In-between these Dwtn nodes is mostly dead spaces mixing parking garages & lots and large office buildings. Like other southern downtowns, Winston-Salem does not provide good transit and bike connections to the broader metro area, nor is to a major jobs hub for the region. Another large deficiency is a lack of parks and a civic heart. The Innovation District’s Bailey Park helps with this somewhat, but it is located on the eastern edge of Dwtn. Downtown also needs a significant increase in neighborhood serving retail and uses, although access to quality schools is certainly strong here.


* Generally good racial and economic diversity Dwtn.
* The grid functions very well but lots of autocentric one-way streets through Dwtn.
* For sale prices are generally on the high end but good diversity in price points (high 100s-800K) and llots of 2-bedroom and even 3-bedroom townhouses. Rental inventory is a bit limited but moderate for Dwtns with 1-bedrooms renting in the low $1,000s and 2-bedrooms closer to 2K.
* Culturally a good array of restaurants, bars, and live music venues. There is also a thriving arts sub-district Dwtn hosting many galleries. Dwtn also hosts a nice set of theaters (movie, performing, community theater, and historic concernt hall).
* Typical gov’t bldgs and a nice convention center are located Dwtn.
* Host Dwtn safety and clean ambassadors.
* Nice array of boutiques and unique stores esp. along Trade St. in the Arts District. Also a couple drug stores.
* Solid historic architecture.
* Nice skyline, esp. for a mid-sized city.
* Distinct subdistricts (Arts and Innovation District) give Dwtn some good imagability. But certainly plenty of blah spaces Dwtn.
* Several quality schools located Dwtn. The public high school located just east of Dwtn. 


* Solid public transit access downtown and in immediately adjacent neighborhoods, but becomes mediocre pretty quickly. Also no transit access to the airport.
* Bike infrastructure is limited to several small bike lanes segments and dedicated bike stations only in Dwtn. Across the City/region only large segments of bike lanes in parts of South Winston-Salem.
* Family activities pretty limited.
* ADA infrastructure is a mixed bag throughout Dwtn.

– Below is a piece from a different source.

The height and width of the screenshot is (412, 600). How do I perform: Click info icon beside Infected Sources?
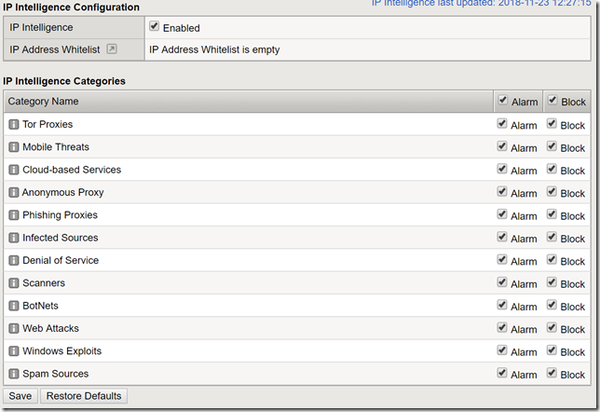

* Parks are pretty limited. The best one is the new Bailey Park, part of the Innovation District. This is very active and has lots of events. The other two are tired looking modernist plazas.
* Bailey Park fucntions as the best Civic Plaza but not centrally located.
* Limited musuems and only one sports stadium located on the western edge of Dwtn.
* Total jobs Dwtn is only about 20-25K, pretty low for a region of this size.
* No supermarkets and certainly no Department stores.
* Much of the modern architecture is bland modern towers. Some nice post modern skyscrapers.
* Urban form solid along Trade St and 4th St and some surrounding streets and in the Innovation District. Much of Dwtn are either autocentric and filled with skyscrapers not relating well to the street.
* Only a small medicine college located Dwtn, but Winston State University (5K students) is lcoated just SE of Dwtn.